Ukraine and the west: viktor’s dilemma

A country caught precariously between east and west

“I FEEL the weight of history,” said Radek Sikorski, Poland’s foreign minister, at the Yalta European Strategy forum (set up by Viktor Pinchuk, a Ukrainian oligarch). The conference took place in the Livadia palace, where Churchill, Roosevelt and Stalin decided the fate of Europe in February 1945. Yet Ukraine’s situation as a swing state also prompted historic reflections. Twenty years after the Soviet collapse, the country faces choices that will determine both the shape of Europe and its own sovereignty.

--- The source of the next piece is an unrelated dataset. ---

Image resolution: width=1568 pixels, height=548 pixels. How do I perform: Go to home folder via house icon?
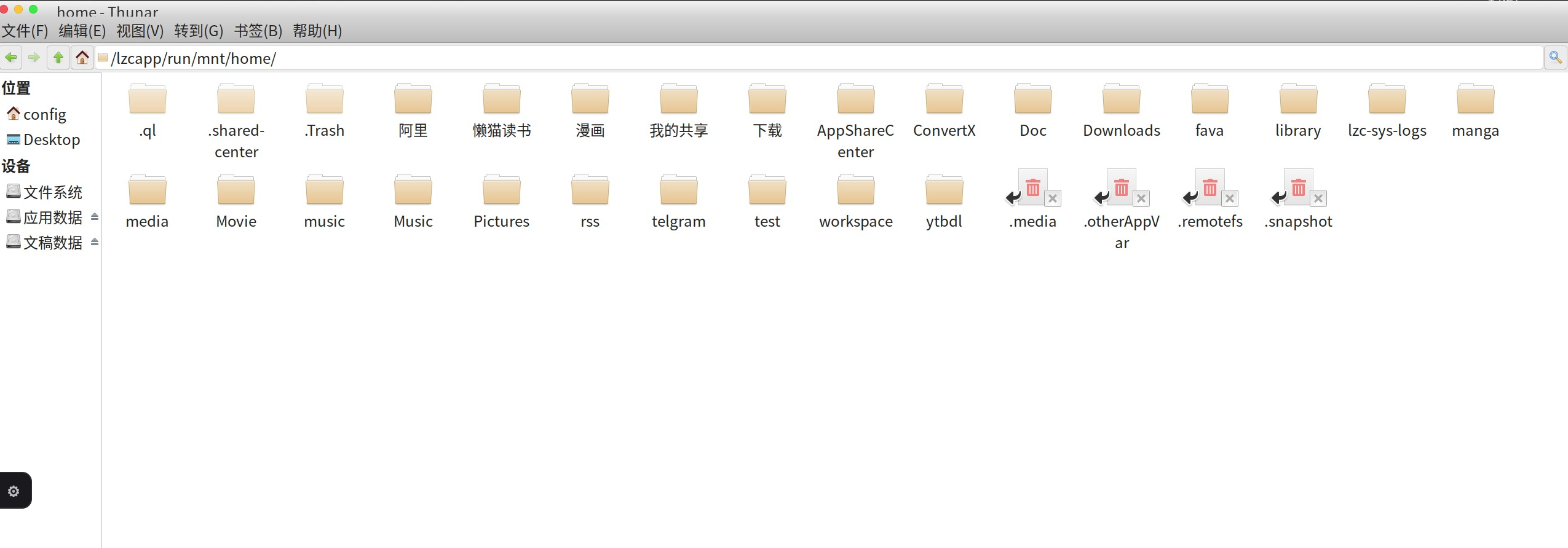[x=82, y=58]
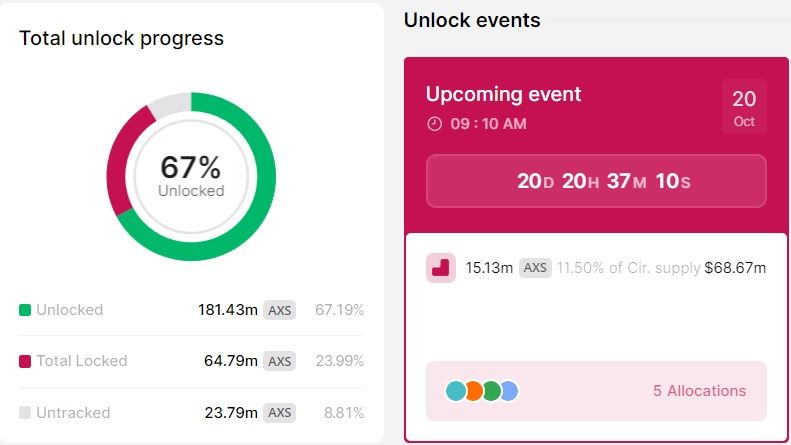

Bordering Russia in the east, the European Union in the west and Turkey across the Black Sea, this country of 48m people is of interest to all three. The European Union may have little appetite for expansion just now, but it has been negotiating a free-trade and association agreement with Ukraine that would be a big step towards integration. Carl Bildt, Sweden’s foreign minister, said in Yalta that “we see Ukraine as Europe’s future production harbour, not just as a pipeline territory.” Turkey, which talks of regaining the influence it enjoyed in the Ottoman days, also has an interest in Ukraine, especially in Crimea, home to 260,000 ethnic Tatars. It sent senior officials to Yalta and hosted a reception on the Black Sea.

Conspicuously, there were no representatives from Russia in Yalta, but its shadow was felt. Russia sees Ukraine as part of its sphere of influence. It wants it in a customs union with Kazakhstan and Belarus. Russia is not in a position to rebuild its empire but Vladimir Putin, its prime minister, sees his mission as gathering in lands lost in the Soviet Union’s disintegration.

The good news, said Mr Sikorski, is that it will not be the imperial powers that decide Ukraine’s fate. The bad news is that Ukraine’s politicians lack any long-term vision. From his rhetoric President Viktor Yanukovich seems pro-European.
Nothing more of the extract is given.